Department of Obstetrics and Gynecology, University of Utah Health, 675 Arapeen Drive, Suite 205, Salt Lake City, UT, 84105, USA.
Department of Surgery, University of Utah School of Medicine, Salt Lake City, USA.
J Assist Reprod Genet. 2022 Aug;39(8):1749-1757. doi: 10.1007/s10815-022-02567-0. Epub 2022 Jul 23.
The field of oncofertility has maintained an important focus on improving access, yet standardized practices are lacking. To assess how female cancer patients are provided oncofertility care, we sought to determine provider-level differences and whether there are physician or practice characteristics that predict these variations.

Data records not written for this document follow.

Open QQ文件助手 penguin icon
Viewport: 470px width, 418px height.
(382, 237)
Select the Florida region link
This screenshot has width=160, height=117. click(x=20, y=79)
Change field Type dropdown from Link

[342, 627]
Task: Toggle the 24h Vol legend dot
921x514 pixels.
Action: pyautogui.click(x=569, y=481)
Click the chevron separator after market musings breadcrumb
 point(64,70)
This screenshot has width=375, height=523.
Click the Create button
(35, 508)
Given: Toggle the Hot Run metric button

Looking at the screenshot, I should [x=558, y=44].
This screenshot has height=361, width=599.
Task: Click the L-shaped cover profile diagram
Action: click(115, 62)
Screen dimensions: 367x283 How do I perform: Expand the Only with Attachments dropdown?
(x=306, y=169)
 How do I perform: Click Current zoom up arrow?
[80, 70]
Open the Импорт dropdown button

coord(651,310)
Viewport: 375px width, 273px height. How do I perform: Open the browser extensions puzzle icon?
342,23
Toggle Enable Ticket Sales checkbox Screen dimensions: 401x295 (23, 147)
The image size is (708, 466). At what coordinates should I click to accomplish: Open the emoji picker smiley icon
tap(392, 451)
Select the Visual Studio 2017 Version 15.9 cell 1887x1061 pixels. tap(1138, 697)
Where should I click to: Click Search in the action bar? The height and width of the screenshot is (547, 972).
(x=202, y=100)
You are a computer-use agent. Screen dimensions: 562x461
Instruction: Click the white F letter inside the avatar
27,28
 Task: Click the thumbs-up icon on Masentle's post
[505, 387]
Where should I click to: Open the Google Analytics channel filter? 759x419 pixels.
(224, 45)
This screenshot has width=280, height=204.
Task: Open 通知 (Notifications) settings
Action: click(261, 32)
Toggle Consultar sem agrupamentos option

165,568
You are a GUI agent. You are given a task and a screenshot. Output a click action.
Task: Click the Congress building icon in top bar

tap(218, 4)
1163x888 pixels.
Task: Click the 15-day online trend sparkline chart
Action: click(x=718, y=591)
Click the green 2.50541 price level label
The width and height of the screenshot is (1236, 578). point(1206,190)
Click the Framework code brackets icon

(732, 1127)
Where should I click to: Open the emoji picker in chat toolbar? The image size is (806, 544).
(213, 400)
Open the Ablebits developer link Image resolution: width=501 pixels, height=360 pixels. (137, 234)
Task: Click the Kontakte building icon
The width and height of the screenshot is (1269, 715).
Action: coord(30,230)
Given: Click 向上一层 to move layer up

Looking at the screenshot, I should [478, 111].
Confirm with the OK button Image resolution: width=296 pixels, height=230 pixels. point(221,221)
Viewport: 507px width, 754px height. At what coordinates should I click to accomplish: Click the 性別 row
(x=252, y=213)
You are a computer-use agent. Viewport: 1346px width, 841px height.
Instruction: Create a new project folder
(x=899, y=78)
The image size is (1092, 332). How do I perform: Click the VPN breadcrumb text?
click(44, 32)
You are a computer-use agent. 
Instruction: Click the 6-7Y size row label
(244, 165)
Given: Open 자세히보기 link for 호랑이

A cross-sectional survey was sent to SREI members. The survey included fifteen questions about physician practice characteristics and oncofertility cryopreservation protocols. Topics included ovarian stimulation protocols, fertilization techniques, stage of embryo cryopreservation, routine use of pre-implantation genetic testing for aneuploidy (PGT-A), and ovarian tissue cryopreservation (OTC). Statistical analyses assessed whether practice setting, geographic region, time in practice, and mandatory state insurance coverage had effects on cryopreservation protocols.
A total of 141 (17%) from diverse REI practice backgrounds completed the survey. The median number of new female oncofertility consults per year was 30 (range 1 to 300). Providers in academic settings treated more patients (median 40 vs. 15, p < 0.001). Providers in academic settings more often use gonadotropin-releasing hormone agonists (85% vs. 52%, p < 0.001) and perform OTC (41% vs. 4%, p < 0.001). Providers in academic practices were less likely to perform intracytoplasmic sperm injection in every cycle (37% vs. 55%, p = 0.032) and less likely to usually advise PGT-A (21% vs. 36%, p = 0.001). Mandated state insurance coverage had no effect on oncofertility practices.
Oncofertility practices vary among providers. Factors such as practice setting and region may affect the services provided. We do not yet know the best practices in oncofertility patients, and future research is needed.
肿瘤生育学领域一直致力于改善获取途径,但缺乏标准化的实践。为了评估女性癌症患者接受肿瘤生育学护理的情况,我们试图确定提供者层面的差异,以及是否存在预测这些差异的医生或实践特征。
向 SREI 成员发送了一份横断面调查。该调查包括 15 个关于医生实践特征和肿瘤生育学冷冻保存方案的问题。主题包括卵巢刺激方案、受精技术、胚胎冷冻保存阶段、常规使用胚胎植入前非整倍体检测(PGT-A)和卵巢组织冷冻保存(OTC)。统计分析评估了实践环境、地理位置、从业时间和强制性州医疗保险覆盖范围对冷冻保存方案的影响。
共有 141 名(17%)来自不同 REI 实践背景的人完成了调查。每年新的女性肿瘤生育咨询的中位数为 30 例(范围 1 至 300 例)。学术环境中的提供者治疗的患者更多(中位数为 40 例 vs. 15 例,p<0.001)。学术环境中的提供者更常使用促性腺激素释放激素激动剂(85% vs. 52%,p<0.001)和进行 OTC(41% vs. 4%,p<0.001)。学术实践中的提供者在每个周期中进行胞浆内精子注射的可能性较小(37% vs. 55%,p=0.032),并且通常建议进行 PGT-A 的可能性较小(21% vs. 36%,p=0.001)。强制性州医疗保险覆盖范围对肿瘤生育学实践没有影响。
肿瘤生育学实践在提供者之间存在差异。实践环境和地区等因素可能会影响提供的服务。我们还不知道肿瘤生育学患者的最佳实践,需要进一步研究。